Shelley said she felt access to family caregiving resources could have helped her stay employed longer.

In the 2017 edition of Supporting Working Caregivers: Case Studies of Promising Practices by ReACT (Respect a Caregiver's Time) and AARP, common themes in eldercare emerged among 14 national companies interviewed including additional resources being offered by employers to working family caregivers of older adults.

Employers are becoming more sensitive to the needs of family caregivers, the report noted. "People often need privacy and time during regular working hours to phone care providers, arrange for a variety of services, or accompany their loved ones to medical appointments," explained Drew Holzapfel, ReACT convener.

Following, from the report, is a summarized list of benefits employers are increasingly offering to employees:

  1. Flexibility. The biggest change since the 2012 edition of this report is the growing realization that time and flexibility are what working family caregivers value the most. More employers are recognizing that flexible work arrangements and paid leave for elder caregiving can serve as powerful recruiting and retention levers and position companies as an "employer of choice." In a survey of North American working family caregivers, conducted by Home Instead, Inc., franchisor of the Home Instead Senior Care network, 55 percent of caregivers surveyed say paid time off and a flexible scheduling policy would help them a lot..

### EXERCISE REQUIREMENTS
1. In the passage on working family caregivers, what percentage of caregivers in the Home Instead survey said paid time off and a flexible scheduling policy would help them a lot?
2. Extend the passage on working family caregivers, picking up after its last sentence.
The entries are separate material, unrelated to the passage on working family caregivers.

### EXTRACTED INFORMATION
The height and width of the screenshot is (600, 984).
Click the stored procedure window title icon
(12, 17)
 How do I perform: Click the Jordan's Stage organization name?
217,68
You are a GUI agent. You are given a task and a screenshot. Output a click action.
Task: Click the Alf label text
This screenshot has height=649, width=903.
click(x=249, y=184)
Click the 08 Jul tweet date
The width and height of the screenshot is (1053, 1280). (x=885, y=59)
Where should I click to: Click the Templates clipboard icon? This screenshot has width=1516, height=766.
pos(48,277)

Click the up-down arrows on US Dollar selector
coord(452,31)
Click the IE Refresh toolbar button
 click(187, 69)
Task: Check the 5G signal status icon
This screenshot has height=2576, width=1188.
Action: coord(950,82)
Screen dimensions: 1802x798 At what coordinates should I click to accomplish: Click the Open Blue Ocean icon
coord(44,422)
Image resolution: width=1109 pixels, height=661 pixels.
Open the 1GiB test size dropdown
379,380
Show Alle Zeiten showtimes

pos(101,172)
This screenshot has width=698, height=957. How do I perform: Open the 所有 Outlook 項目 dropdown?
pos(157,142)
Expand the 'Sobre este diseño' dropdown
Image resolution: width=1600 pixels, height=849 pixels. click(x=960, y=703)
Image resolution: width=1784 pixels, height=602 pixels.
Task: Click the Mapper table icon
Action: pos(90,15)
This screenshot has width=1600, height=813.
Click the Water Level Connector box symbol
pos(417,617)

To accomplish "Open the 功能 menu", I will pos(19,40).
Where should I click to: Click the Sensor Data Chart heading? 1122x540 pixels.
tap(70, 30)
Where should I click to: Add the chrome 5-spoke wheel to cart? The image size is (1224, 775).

### RESPONSES TO THE EXERCISE
1. 55 percent

2.
  2. Paid time off for caregiving. Half of the companies interviewed have expanded their PTO (paid time off) programs in recent years with at least two (Caring.com and Home Instead®, Inc.,) going so far as to implement unlimited PTO. Deloitte made national headlines in 2016 by allowing employees to take up to 16 weeks of PTO annually for caregiving, including care for aging family members.
  3. Expert information. All of the organizations interviewed offer employees a combination of information resources, referral services, and advice by phone. Most provide these resources online through an Employee Assistance Program (EAP) or an intranet portal managed by Human Resources. More than half provide access to phone consultations or 24/7 hotlines.
  4. Workshops and webinars. At Pfizer, Inc., free webinars provide information and recommendations for caregivers facing different caregiving situations. Emory University offers about a dozen in-person workshops and webinars each year with experts on common caregiving issues such as legal issues, family conversations and managing the care of a loved one living with dementia.
  5. Legal and/or financial advice. Employees at Bank of America take advantage of up to four free legal consultations annually on topics such as preparation of wills, healthcare directives and proxies, and financial power of attorney agreements.
  6. On-site support. Several of the companies studied saw value in offering an independent eldercare consultant onsite. For employees, having a go-to expert onsite at work eases the burden of researching and vetting support services, which can be stressful as well as time-consuming, the report noted.
  7. Intangibles such as culture. Nearly every company interviewed mentioned a supportive culture as a key success factor. Through training and role modeling, organizations must create a safe environment in which people can speak honestly with their supervisors and co-workers.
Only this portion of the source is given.